Opinión

Tendinitis

EN LA FRONTERA

Rafael Ortega | Sábado 09 de agosto de 2025

La “tendinopatía”, popularmente conocida como “tendinitis”, es un tipo de trastorno del tendón que produce dolor, inflamación y deterioro de la función y afecta principalmente al hombro, codo, muñeca, cadera, rodilla y tobillo, y según los últimos acontecimientos que estamos conociendo a algún jefe de gobierno, que es incapaz de mover ni un dedo para solucionar problemas muy graves de su país.

Es lo que en Italia llaman “malatatia de Palazzo Chiggi”, o sea enfermedad de la sede de la Presidencia del Gobierno Italiano, que el único que yo recuerdo supero con creces, fue Giulio Andreotti, que en las cinco ocasiones que fue primer ministro del país trasalpino y bastantes veces titular de los más variopintos departamentos ministeriales, supo disimular su “tendinitis” con la “minichepa” que cargaba su espalda, aunque las malas lenguas de sus compañeros del partido democristiano decían que todo era por los gestos que hacía con los hombros al encogerlos y que eran señal inequívoca que todo le importaba una “higa”, hasta tal punto que los contrincantes políticos no sabían nunca cómo iba a responder Don Giulio.

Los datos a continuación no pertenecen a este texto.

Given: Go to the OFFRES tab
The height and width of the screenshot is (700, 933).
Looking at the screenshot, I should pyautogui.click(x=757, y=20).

Pero España es diferente y nuestro Presidente no tiene chepa aparente, pero debe tener también una “tendinitis” de aupa, después de haberse encogido de hombros ante las peticiones de Tump en París, tras los últimos escándalos de su partido o las peticiones por parte de la sociedad de este bendito país de la necesidad de unos presupuestos generales, previstos constitucionalmente, sin olvidar, claro está, el disgusto vaticano ante la negativa al “placet” del Nuncio deseado por la Santa Sede.

Menos mal que no hay “tendinitis” que cien años dure. Dicen los expertos que su curación total puede alargarse hasta los seis meses, y vayan ustedes a saber, si para entonces la sanación de Don Pedro, puede llegar de la mano de un adelanto electoral.

Por lo pronto nuestro “don” nacional está en Lanzarote y allí recibirá la visita del presidente de la Generalitat, Illa, que no olvidemos fue Ministro de Sanidad, y aunque seguro que de “tendinistis” no sabe nada, puede aliviar la situación caótica que se vive en Cataluña si el “conseguidor” Zapatero, que también viajará a Lanzarote, actúa de mensajero con Puigdemot.

De cualquier forma, la “tendinitis” en Sánchez sigue de tanto encogerse hombros antes los problemas nacionales y el Ministro de Justicia, Bolaños, tendrá que aplicar al “don” una buena cantidad de Lilimento Esloan, o lo que es lo mismo, de “peloteo consolador”.